O Globo
Voto distrital misto reduziria os custos e a
importância do dinheiro nas campanhas. Não é uma panaceia, mas pode resultar em
melhoria
Nos últimos 20 anos, uma espécie de animal
político entrou em extinção, a ponto de hoje existirem poucos exemplares no
Congresso Nacional. Ao longo das duas últimas décadas, foram desaparecendo os
parlamentares que integravam o alto clero, uma elite que se distinguia pela
influência que tinha no Parlamento e no debate político nacional.
No Congresso de hoje, a predominância dos
parlamentares que se limitam a gerir interesses locais e setoriais é
esmagadora. Interesses não necessariamente ilegítimos, mas distantes de
qualquer consideração sobre o interesse mais amplo do país.
Para a espécie dominante no Congresso, além de jabutis em Projetos de Lei e Medidas Provisórias, importa principalmente o acesso a recursos via emendas parlamentares, cuja maior parte passou a ser de execução obrigatória, em volumes crescentes. Na coordenação da disputa por esses recursos, os presidentes da Câmara e do Senado concentraram poder e projeção. Os demais, com as exceções de praxe, são operadores de interesses — a começar pela reeleição de si mesmos — e não têm maior relevância no debate nacional.
Não há solução fácil para um problema
complexo. A degradação da representação política resulta de amplas mudanças na
sociedade, nas suas estruturas, nos seus valores e formas de comunicação. Ainda
assim, as regras do jogo importam.
O sistema eleitoral no Brasil é hostil a
candidatos que expressem correntes de opinião e pensamento. Favorece quem tenha
apoio em redes políticas locais, igrejas, corporações ou seja celebridade, de
preferência influencer. Os partidos tratam de arregimentar o maior número de
candidatos “bons de voto” para suas chapas, em geral despreocupados com
qualquer outro critério.
Sabem que o eleitor terá de escolher um entre
milhares de candidatos a deputado federal. Sabem também que a maioria logo
esquecerá o nome do escolhido. Sabem ainda que, em geral, o eleitor não liga o
candidato ao partido.
É hora de colocar em debate uma mudança do
sistema eleitoral. Os partidos precisam assumir maior responsabilidade pela
composição da chapa que apresentam ao eleitor. Também é preciso oferecer a este
melhores condições para fazer uma escolha informada sobre o candidato e o
partido a que ele pertence.
A adoção de um sistema que dê ao eleitor o
direito a dois votos — um para escolher a lista de candidatos de um partido (um
voto na lista) e outro para escolher um candidato do mesmo partido em seu
distrito eleitoral (entre poucos candidatos, facilitando a comparação) — é uma
das opções disponíveis. Ela esteve perto de ser adotada, por acordo entre os
grandes partidos da época, na primeira década dos anos 2000. Com a redução
progressiva do número de partidos, mérito da reforma política de 2017, as
condições se tornam mais propícias a um acordo que, desta vez, se concretize.

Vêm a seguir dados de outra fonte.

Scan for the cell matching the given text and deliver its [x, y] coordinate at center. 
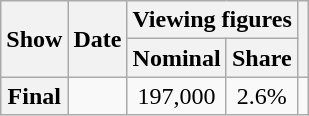
Share [262, 58]
197,000 [176, 96]
Final [34, 96]
Show [34, 39]
Viewing figures [212, 20]
2.6% [262, 96]
Date [98, 39]
Nominal [176, 58]
Capture the cell that displays the provided text and extract its (x, y) central coordinate. 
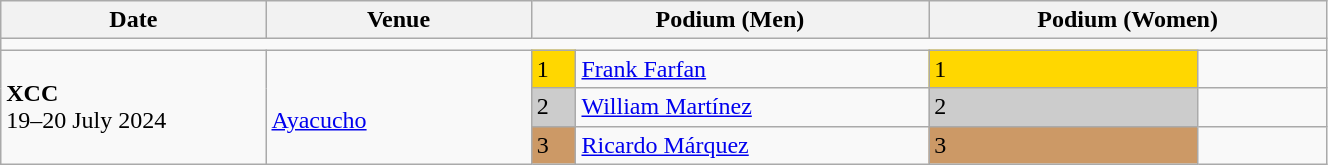
XCC 19–20 July 2024 (134, 107)
Date (134, 20)
Ayacucho (398, 107)
Podium (Women) (1128, 20)
Ricardo Márquez (752, 145)
Venue (398, 20)
Podium (Men) (730, 20)
William Martínez (752, 107)
Frank Farfan (752, 69)
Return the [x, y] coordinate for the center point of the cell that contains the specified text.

O voto distrital misto, nome por que esse
sistema é chamado, não garante o crescimento da representação parlamentar para
políticos que expressem correntes de opinião e tenham alcance nacional. Os
partidos podem decidir que seja mais eficaz eleitoralmente ordenar a lista
dando prioridade a nomes conhecidos pelo número de likes que obtêm nas redes
sociais. Mas serão cobrados por essa decisão e terão de justificá-la.
Inversamente, poderão usar a lista ordenada para reforçar sua identidade ante o
eleitorado, com candidatos que encarnem a imagem do partido e acrescentem
prestígio e credibilidade à sigla. Uma coisa é certa: o voto distrital misto
reduziria os custos e a importância do dinheiro nas campanhas.
Ele não é uma panaceia, mas pode resultar em
melhoria dos partidos e do Congresso. Com maior poder do que no passado, o
Legislativo não pode se resumir a uma câmara de vereadores federais, gestores
de interesses corporativos e fugazes influencers.